Assim como a engenharia ambiental, o direito é um grande aliado na luta pela conservação do meio ambiente (Foto: Getty Images)

Com relação à área jurídica, a professora Sheila Pitombeira ressalta que o Direito Ambiental busca disciplinar a relação do homem com a natureza. Faz isso por meio de institutos e instrumentos que, legitimados e amparados no texto da Constituição Federal, são (ou deveriam ser) as linhas norteadoras na elaboração das leis que podem contribuir na promoção dessas soluções para a crise climática.

No entanto, a docente alerta que o Direito e a Lei não viabilizarão soluções nesse disciplinamento se não houver a compreensão dessa realidade por todos os segmentos sociais: sociedade civil, governo e segmento empresarial. “Isto porque o cenário ambiental de hoje exige uma drástica redução à ‘caça’ aos recursos ambientais, às diversas fontes poluidoras e ao consumismo”, destaca.

Necessidades urgentes

Lamarka Lopes dá ênfase à necessidade de abordar as causas subjacentes dos problemas ambientais, ao mesmo tempo em que deve-se lidar com os efeitos imediatos. Assim, enfrentar questões como o consumo excessivo de recursos naturais e materiais, a poluição por falta de saneamento municipal e a degradação ambiental de forma mais conectada é, para a especialista, de suma importância.

“Acredito ser extremamente importante a cooperação entre os atores.
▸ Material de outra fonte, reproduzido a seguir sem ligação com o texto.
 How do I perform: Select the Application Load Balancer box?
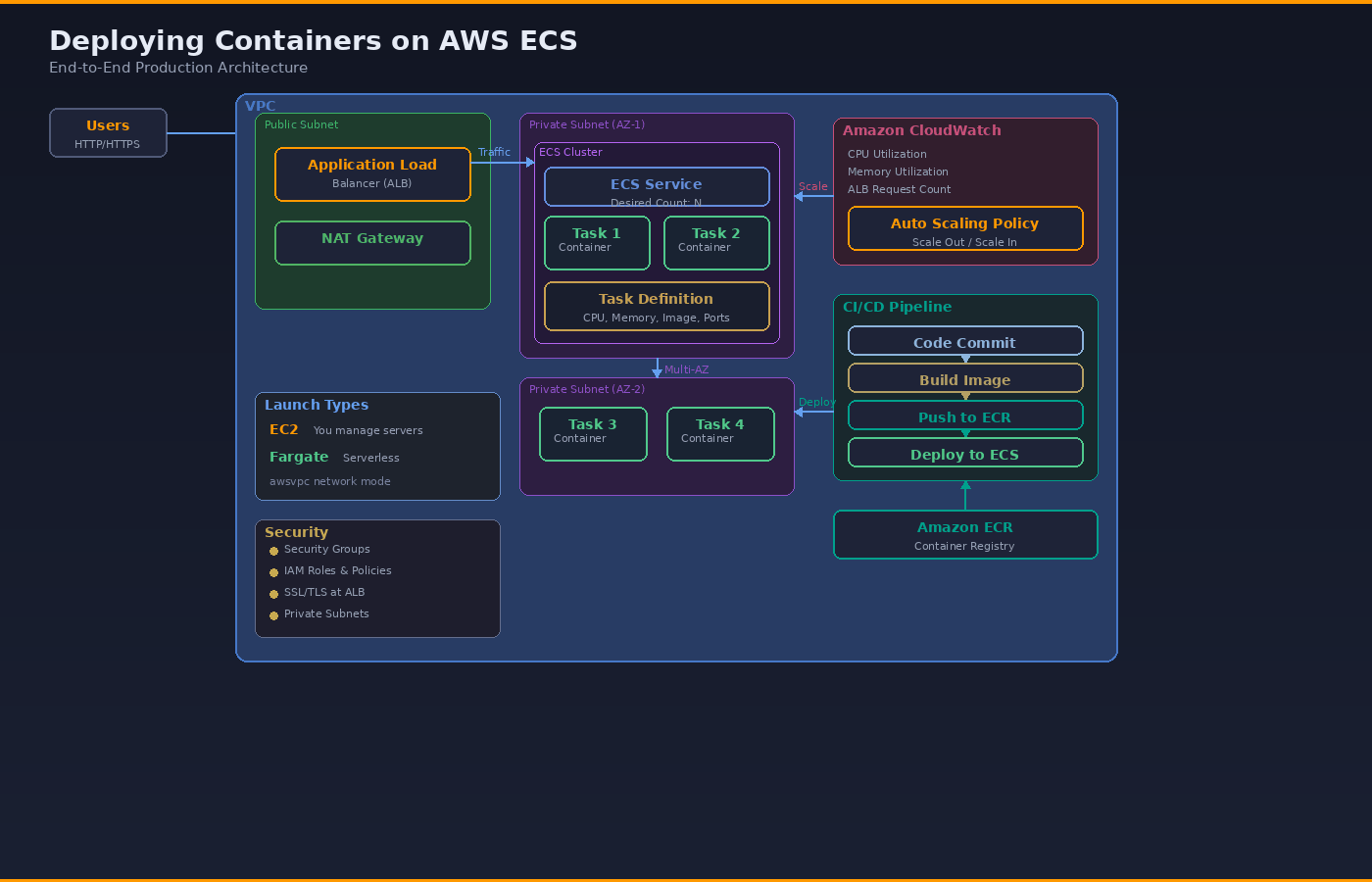pyautogui.click(x=372, y=173)
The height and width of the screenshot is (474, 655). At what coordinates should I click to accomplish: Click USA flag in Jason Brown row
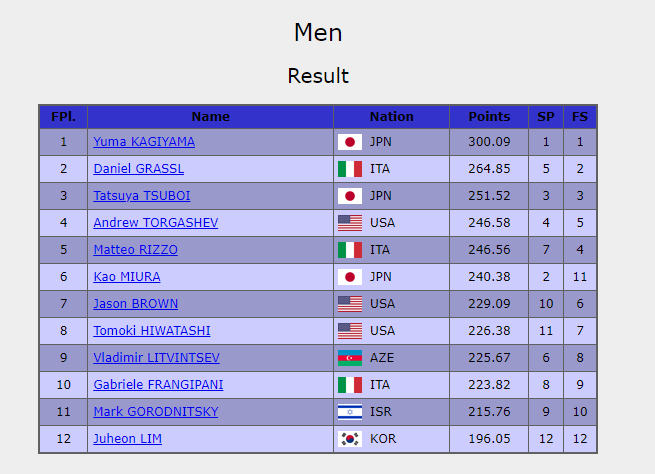tap(349, 304)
O reconhecimento da interconexão entre os desafios ambientais e sociais pode criar soluções mais eficazes e justas para os problemas ambientais enfrentados pela sociedade, que hoje são tratados de forma desconexa, cada um fazendo de um lado ações pontuais”, analisa a docente.

Do ponto de vista de Sheila Pitombeira, é importante que todos tenham consciência de que as mudanças climáticas e os desastres ambientais têm a digital do homem. Por isso, para minimizar tais eventos climáticos, ela estimula a população a se envolver no debate.


A população também exerce papel importante na cobrança e conscientização sociopolítica na luta pelos direitos ambientais (Foto: Getty Images)

A professora de Direito Ambiental reitera que devemos cobrar políticas que privilegiem a proteção da natureza (vegetação, rios, serras etc), assim como rejeitar e protestar contra aquelas que ignoram a necessidade de redução de gases de efeito estufa na atmosfera.

Precisamos também reivindicar políticas ambientais relacionadas à prevenção de eventos climáticos extremos, exigir projetos relacionados ao saneamento ambiental (esgotamento sanitário, abastecimento de água potável, coleta seletiva de resíduos e destinação adequada) e reduzir o consumo. Esse é um bom começo!”, conclui a advogada.